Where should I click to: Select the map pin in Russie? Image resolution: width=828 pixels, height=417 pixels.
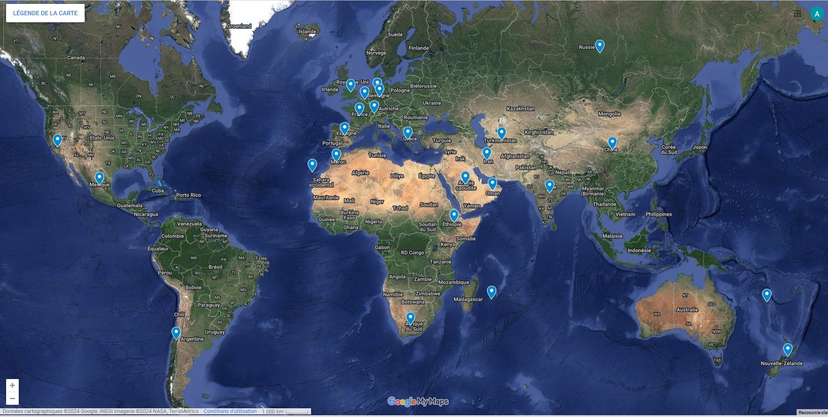click(600, 45)
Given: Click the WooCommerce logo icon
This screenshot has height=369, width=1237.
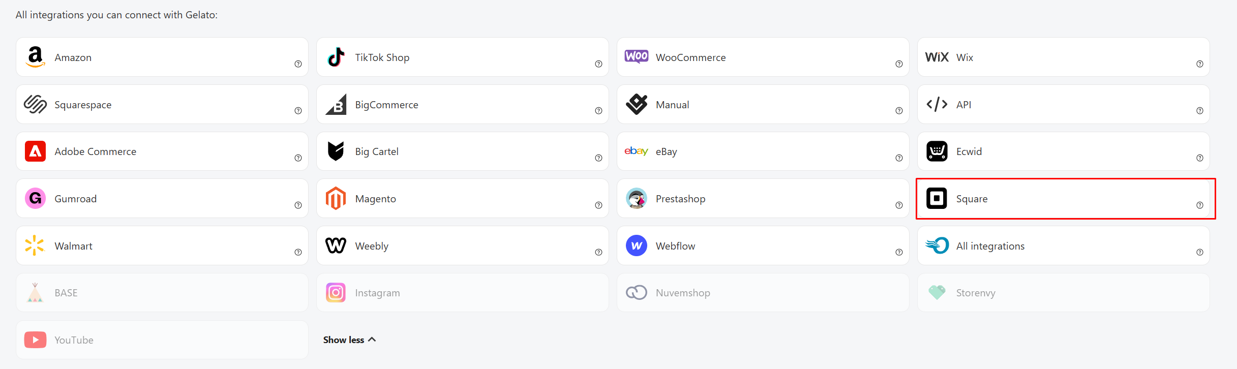Looking at the screenshot, I should (x=636, y=56).
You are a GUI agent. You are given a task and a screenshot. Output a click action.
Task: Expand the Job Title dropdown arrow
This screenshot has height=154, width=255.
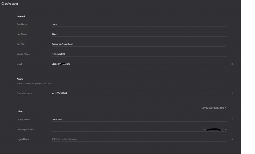(x=225, y=44)

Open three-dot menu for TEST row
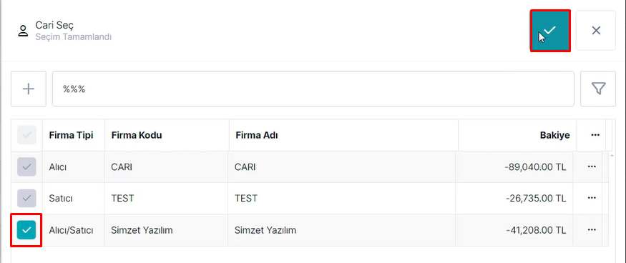[x=592, y=199]
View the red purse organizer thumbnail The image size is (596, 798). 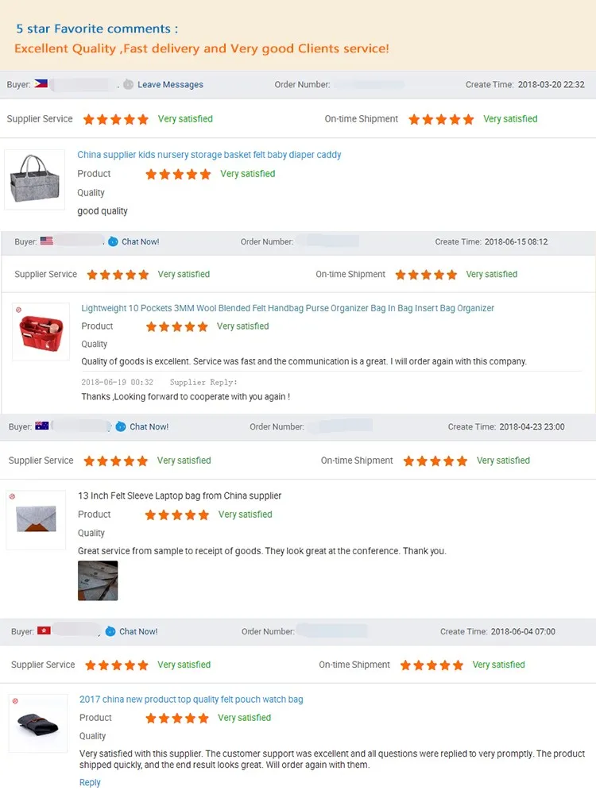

TASK :: Pictures within the entries must not be reproduced; everything else is to be restated verbatim.

THE COMPLETED TASK ::
Where should I click to: Select the map pin in Russie? Image resolution: width=828 pixels, height=417 pixels.
click(600, 45)
Given: Click the WooCommerce logo icon
This screenshot has height=369, width=1237.
Looking at the screenshot, I should (x=636, y=56).
You are a GUI agent. You are given a task and a screenshot. Output a click action.
Task: Expand the Job Title dropdown arrow
This screenshot has height=154, width=255.
(x=225, y=44)

Open three-dot menu for TEST row
[x=592, y=199]
View the red purse organizer thumbnail The image size is (596, 798). 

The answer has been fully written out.